Front Street Capital

Craig Porter - Q4 2007 Commentary

Craig Porter

Fund Manager

Craig Porter

Stock markets, and commodity based ones in particular, went on a literal roller coaster ride during the quarter. Many global stock markets hit record peak levels in October. However, fears of a global recession sparked by the U.S. housing slump and its sub-prime crisis drove markets significantly lower in November, only to see markets recover most of their losses towards year end. We feel that these fears of a global recession sparked by the U.S. are overblown. If you look over the last five years, the impact of US growth has been minimal on overall global growth. It has been emerging countries, often in Asia, that have been the key drivers of global growth, and they donʼt appear to be slowing significantly. Large commodity producers such as BHP continue to state that whatever quantities of commodities they can produce, Asia is willing to buy. When we look at consumption of base metals, we notice that the U.S. now only consumes about 10-12% of world supply down from close to 25% at the start of the decade. A slowdown in the U.S. will not have the same impact on commodities that it once did. People also question whether the world will be tipped into a recession with oil at $100 US a barrel or greater. However the only country feeling the effect of $100 oil is the US. Due to the fact that the dollar has depreciated about 35-40% against most other currencies over the past few years, most economies are facing an equivalent price in the $60 range. This effect is being felt with all commodities, in that although prices have risen dramatically this cycle its impact on consumers has been muted by the currency impact. We can also get an impression of a changing of the guard in terms of economic powerhouses when we look at global equity markets. On the day that PetroChina's shares IPO'd in November it had a market cap of one trillion dollars, almost twice the size of the next largest company in the world, Exxon Mobil.

The price of oil hit an all time high above $98 per barrel during the quarter. Prices were driven higher by factors such as lack of refining capacity, speculative investing and continued strong demand from Asia. Prices were also buoyed as there was increasing tension in the Middle East in countries such as Iran, Iraq and Pakistan. Natural gas performed well also, rising 9% during the quarter. On a relative basis gas has been much weaker than oil through the year as we appeared to have significant gas in storage. But there have been some structural changes which have led us to have a more favourable outlook for gas. Exploration for gas has declined quite significantly due to economics which should lead to lower future supplies. As well, we have noticed that natural gas usage by industrial users has been picking up as many utilities are switching to gas as a cheaper substitute for oil. Although oil prices were at all time highs, the TSX Energy index rose only 1.2% during the quarter. The out performers in the sector were those involved in oil production, particularly the oil sands. Losers were typically natural gas producers, service companies and those companies most affected by the new Alberta royalty schemes. Numerous companies have announced significantly lower exploration budgets in Alberta as a result of the taxes, and we would likely focus our future investments elsewhere as well.

The price of gold rose 13% during the quarter closing out at $842 per ounce, approaching an all time high. Investment demand for gold increased during the quarter on the back of rising inflation, a dramatically declining U.S. dollar, and continued political instability. We also saw a number of central banks increase their holdings in gold during the quarter; many were Middle Eastern countries looking to diversify out of the massive amounts of US dollars they have accumulated through oil sales. Going forward, if the U.S. was to dramatically cut interest rates to avoid a recession, gold would normally perform quite well, acting as a store of value. The TSX Global Gold index only rose 2% during the quarter, much less than one would have expected with the move in gold. Most companies didnʼt fully benefit from the increase in gold as rising cost structures, such as fuel, electricity, steel and labour, ate into corporate margins.

Although it was the one of the strongest performing sub-groups on the TSX in 2006, the metals and mining group was the hardest hit by recession fears in the fourth quarter, falling 14%. We feel the fears are overblown.
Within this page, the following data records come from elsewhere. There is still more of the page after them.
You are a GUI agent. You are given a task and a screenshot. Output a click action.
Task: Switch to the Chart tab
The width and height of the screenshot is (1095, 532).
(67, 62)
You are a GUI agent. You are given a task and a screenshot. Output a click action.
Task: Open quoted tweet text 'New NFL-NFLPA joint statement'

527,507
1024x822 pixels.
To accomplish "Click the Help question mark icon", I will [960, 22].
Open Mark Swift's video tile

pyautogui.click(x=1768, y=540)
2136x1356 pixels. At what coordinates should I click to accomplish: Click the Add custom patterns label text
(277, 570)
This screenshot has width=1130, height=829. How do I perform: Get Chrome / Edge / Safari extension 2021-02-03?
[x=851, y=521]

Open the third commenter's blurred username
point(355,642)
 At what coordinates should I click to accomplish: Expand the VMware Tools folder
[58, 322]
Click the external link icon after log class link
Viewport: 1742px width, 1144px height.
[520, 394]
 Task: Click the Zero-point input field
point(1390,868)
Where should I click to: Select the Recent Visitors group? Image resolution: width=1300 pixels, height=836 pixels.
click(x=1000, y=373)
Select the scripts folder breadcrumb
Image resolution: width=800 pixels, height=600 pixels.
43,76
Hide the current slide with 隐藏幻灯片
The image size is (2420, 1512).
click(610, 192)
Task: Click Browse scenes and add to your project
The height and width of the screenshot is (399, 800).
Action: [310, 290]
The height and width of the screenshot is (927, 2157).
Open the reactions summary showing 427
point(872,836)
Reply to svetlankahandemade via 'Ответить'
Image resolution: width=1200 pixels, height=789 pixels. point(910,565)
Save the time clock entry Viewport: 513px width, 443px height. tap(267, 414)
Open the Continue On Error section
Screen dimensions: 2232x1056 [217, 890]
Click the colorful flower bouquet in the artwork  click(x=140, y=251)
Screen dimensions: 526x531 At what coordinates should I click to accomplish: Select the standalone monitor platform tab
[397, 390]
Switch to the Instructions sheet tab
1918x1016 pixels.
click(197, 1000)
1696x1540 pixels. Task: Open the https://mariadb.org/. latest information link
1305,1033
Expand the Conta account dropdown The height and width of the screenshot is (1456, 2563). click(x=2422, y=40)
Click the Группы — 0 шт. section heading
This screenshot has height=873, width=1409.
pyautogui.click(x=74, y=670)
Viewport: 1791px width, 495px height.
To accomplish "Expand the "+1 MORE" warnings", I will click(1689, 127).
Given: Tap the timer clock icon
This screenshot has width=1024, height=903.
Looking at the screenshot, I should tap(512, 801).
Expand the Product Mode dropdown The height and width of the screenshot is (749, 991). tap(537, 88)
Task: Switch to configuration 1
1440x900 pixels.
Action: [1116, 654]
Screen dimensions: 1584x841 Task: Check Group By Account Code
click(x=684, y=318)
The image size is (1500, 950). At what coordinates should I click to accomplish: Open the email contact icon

In addition to some of the factors mentioned above, new mine supply is getting increasingly difficult to bring on stream. Delays in permitting, shortages of equipment and ballooning costs structures are putting a cap on new projectsbeing constructed. In fact TeckCominco halted construction of a major project in the quarter when the capital costs rose from less than $2 billion to over $5 billion. This is why we feel that the stream of consolidation will continue in the sector. Companies would rather buy assets that are in or near production to help eliminate some of the risks involved in constructing a mine. Obviously corporate entities donʼt forecast a slowdown in global growth; otherwise you wouldnʼt see BHP bidding for Rio Tinto, near an all-time peak, to create a global powerhouse.

One of the areas that performed particularly well during the quarter was the agricultural sector. Record prices for grains and fertilizers drove share prices to all time highs. With a greater portion of the world moving towards more protein based diets, in particular the emerging economies of Asia, there are increasing demands for feeds such as corn and grain for livestock. As well, with oil prices over $90 per barrel there is great pressure to look for cheaper alternative forms of fuel. In particular the growing of corn for ethanol production, is consuming vast amounts of farmland that could otherwise be used for food production. These trends are leading to food related inflation in many countries, China in particular.